В конце 1941 года командующий ВВС Ленинградского фронта генерал-лейтенант авиации А. А. Новиков выехал с группой ученых и инженеров на испытание опытной радиолокационной станции. Она была нацелена на Лужский аэродромный узел, откуда взлетали и собирались в группы вражеские бомбардировщики и истребители, совершавшие налеты на Ленинград. И хотя дальность действия локатора была еще мала, мы убедились, что на вооружение нашей авиации поступает перспективное средство обнаружения вражеских самолетов.
Военно-воздушные силы Ленинградского фронта получили новые радиолокационные станции. Часть из них у нас немедленно забрали и отправили в Москву для усиления ПВО. Обижаться на это мы никак не могли, ибо знали, что центр борьбы на советско-германском фронте переместился на московское направление. Даже из-под Ленинграда противник перебросил туда несколько дивизий.

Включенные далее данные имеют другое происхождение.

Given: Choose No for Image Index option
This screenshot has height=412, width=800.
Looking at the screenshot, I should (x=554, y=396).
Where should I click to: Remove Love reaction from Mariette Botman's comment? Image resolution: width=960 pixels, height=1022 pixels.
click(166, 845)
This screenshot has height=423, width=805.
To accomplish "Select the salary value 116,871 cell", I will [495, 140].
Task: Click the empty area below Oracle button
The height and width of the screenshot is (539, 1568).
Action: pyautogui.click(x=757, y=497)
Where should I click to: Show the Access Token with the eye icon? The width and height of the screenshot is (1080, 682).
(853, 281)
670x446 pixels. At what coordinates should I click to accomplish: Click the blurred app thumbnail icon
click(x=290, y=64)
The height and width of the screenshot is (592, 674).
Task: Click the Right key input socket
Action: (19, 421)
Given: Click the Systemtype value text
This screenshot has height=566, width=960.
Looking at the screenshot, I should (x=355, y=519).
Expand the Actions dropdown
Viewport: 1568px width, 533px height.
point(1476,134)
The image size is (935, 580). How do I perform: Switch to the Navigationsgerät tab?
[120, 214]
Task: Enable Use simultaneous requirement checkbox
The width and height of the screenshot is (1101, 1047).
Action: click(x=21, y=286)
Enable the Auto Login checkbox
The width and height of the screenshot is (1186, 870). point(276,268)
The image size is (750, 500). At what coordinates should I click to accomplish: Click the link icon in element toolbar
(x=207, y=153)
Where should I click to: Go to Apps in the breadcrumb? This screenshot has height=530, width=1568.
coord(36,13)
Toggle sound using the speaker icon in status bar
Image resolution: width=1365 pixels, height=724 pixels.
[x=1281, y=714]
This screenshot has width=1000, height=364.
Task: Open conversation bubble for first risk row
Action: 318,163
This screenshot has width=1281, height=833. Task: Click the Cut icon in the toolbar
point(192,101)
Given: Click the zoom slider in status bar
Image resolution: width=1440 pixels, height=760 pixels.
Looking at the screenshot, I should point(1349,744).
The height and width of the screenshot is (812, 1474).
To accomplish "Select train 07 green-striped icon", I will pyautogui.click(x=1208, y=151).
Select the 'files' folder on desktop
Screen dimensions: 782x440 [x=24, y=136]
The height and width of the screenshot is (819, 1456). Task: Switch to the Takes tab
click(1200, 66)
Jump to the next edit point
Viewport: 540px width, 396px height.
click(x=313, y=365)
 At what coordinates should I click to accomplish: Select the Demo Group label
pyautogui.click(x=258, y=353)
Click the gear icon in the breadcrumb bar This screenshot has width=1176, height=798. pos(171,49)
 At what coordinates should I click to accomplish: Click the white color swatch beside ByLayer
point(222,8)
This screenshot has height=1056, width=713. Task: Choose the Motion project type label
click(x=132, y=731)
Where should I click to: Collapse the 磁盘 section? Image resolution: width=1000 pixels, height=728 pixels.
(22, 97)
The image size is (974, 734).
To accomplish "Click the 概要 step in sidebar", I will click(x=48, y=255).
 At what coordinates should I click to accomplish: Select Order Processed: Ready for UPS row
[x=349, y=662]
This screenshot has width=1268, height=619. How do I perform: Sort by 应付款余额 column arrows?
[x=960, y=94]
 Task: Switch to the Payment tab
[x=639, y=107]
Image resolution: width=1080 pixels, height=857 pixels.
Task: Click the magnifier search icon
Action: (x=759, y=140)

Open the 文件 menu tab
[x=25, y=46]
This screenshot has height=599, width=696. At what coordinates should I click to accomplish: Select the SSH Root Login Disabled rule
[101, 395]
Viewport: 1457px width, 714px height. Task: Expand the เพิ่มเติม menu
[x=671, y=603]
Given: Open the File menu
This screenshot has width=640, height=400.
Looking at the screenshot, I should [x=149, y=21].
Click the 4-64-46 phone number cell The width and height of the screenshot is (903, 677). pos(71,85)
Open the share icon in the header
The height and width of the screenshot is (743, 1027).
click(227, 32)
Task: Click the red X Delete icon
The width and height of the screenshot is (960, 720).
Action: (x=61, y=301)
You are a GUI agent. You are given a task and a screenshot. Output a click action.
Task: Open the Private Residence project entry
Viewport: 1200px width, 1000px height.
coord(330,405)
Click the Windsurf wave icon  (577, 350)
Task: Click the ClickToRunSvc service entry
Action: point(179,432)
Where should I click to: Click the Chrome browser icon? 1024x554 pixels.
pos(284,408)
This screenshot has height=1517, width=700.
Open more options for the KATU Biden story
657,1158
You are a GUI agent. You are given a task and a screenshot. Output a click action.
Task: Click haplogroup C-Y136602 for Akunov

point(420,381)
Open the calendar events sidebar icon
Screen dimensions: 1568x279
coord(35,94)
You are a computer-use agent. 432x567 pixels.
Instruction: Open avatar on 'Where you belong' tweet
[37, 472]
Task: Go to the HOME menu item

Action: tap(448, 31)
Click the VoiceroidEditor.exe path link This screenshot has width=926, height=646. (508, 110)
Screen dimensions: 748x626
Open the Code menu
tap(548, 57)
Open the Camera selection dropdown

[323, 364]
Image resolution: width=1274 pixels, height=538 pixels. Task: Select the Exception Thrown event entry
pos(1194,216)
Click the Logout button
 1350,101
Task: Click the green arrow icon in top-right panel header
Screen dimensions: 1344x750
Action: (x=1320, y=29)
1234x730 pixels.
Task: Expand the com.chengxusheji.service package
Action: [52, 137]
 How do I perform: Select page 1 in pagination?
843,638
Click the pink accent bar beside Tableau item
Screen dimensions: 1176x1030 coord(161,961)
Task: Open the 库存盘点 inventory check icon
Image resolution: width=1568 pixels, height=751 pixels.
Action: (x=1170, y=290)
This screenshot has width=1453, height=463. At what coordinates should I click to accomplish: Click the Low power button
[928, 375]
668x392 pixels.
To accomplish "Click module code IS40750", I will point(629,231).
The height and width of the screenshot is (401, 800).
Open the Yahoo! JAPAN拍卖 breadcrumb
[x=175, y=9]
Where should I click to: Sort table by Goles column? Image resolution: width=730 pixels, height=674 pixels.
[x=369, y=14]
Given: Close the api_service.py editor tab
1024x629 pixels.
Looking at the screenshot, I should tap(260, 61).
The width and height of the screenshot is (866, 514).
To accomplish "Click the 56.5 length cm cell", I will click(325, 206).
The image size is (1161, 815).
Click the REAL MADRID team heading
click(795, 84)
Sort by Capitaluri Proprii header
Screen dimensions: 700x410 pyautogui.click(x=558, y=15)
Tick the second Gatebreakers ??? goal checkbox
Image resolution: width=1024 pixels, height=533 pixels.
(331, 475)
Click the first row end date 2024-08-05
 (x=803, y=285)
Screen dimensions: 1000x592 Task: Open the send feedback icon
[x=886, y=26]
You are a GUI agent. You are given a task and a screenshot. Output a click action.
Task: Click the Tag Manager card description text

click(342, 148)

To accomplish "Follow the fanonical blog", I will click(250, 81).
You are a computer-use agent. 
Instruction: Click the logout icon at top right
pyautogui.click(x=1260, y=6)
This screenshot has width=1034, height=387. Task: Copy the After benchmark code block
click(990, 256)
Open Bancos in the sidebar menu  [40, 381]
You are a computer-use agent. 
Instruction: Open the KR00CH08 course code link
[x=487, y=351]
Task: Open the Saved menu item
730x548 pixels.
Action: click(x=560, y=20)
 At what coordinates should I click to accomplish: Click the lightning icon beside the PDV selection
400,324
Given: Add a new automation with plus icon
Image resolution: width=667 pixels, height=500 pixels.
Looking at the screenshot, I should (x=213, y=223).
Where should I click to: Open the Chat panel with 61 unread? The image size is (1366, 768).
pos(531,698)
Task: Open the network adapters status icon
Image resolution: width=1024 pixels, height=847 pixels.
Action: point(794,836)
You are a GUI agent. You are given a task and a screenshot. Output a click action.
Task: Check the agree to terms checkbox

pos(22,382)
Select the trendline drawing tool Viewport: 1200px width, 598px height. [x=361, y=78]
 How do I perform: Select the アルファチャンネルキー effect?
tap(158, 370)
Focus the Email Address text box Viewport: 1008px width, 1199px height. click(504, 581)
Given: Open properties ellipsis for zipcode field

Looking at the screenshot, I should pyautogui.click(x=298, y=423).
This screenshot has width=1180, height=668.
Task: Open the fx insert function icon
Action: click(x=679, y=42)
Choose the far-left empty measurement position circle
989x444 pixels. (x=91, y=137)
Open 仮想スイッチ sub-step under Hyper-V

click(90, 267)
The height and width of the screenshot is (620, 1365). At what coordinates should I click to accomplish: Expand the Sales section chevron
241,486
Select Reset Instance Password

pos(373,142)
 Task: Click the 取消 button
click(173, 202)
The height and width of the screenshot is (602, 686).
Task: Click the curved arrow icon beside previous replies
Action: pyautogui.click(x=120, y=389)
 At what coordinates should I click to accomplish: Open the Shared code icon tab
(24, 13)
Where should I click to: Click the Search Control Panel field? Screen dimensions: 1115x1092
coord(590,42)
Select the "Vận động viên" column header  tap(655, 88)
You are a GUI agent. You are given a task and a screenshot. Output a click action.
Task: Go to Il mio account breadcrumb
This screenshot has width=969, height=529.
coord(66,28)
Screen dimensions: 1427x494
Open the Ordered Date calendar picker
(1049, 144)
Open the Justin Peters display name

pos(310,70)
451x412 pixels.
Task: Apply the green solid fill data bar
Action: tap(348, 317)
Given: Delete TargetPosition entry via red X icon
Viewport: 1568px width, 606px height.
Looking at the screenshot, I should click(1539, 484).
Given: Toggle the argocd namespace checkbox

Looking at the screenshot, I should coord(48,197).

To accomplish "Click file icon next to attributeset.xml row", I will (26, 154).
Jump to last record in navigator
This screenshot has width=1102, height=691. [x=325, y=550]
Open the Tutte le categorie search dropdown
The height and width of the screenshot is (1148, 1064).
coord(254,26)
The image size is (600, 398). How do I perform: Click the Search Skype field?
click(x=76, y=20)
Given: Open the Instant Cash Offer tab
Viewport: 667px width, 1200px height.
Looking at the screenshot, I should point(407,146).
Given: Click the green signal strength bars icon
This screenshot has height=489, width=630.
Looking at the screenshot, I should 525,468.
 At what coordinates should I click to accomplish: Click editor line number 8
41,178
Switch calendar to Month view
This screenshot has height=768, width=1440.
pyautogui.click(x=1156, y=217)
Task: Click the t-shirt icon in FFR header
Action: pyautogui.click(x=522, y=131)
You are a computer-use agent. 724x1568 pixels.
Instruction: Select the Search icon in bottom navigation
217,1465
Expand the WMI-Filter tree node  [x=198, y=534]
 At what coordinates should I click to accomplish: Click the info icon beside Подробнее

Войска Западного фронта под командованием переведенного от нас генерала армии Г. К. Жукова героически обороняли подступы к столице. С глубоким волнением ленинградцы слушали по радио сводки Совинформбюро и читали короткие газетные информации.
Ленинградский писатель Виссарион Саянов в ноябре 1941 года писал в газете: «Немцы рвутся к Москве и Ленинграду. Они угрожают двум великим столицам. Много недель длится гигантская битва под Ленинградом. Подходит к концу первый месяц боев за Москву. Еще совсем недавно москвичи с волнением и надеждой повторяли названия ленинградских пригородов — мест, где решалась судьба Ленинграда. Теперь в окопах под Ленинградом больше всего волнует бойцов ход подмосковной битвы.
— Как там на можайском направлении? Что на малоярославском? Что происходит под Волоколамском?
Москва и Ленинград — два передовых бойца на главных позициях величайшей битвы в истории.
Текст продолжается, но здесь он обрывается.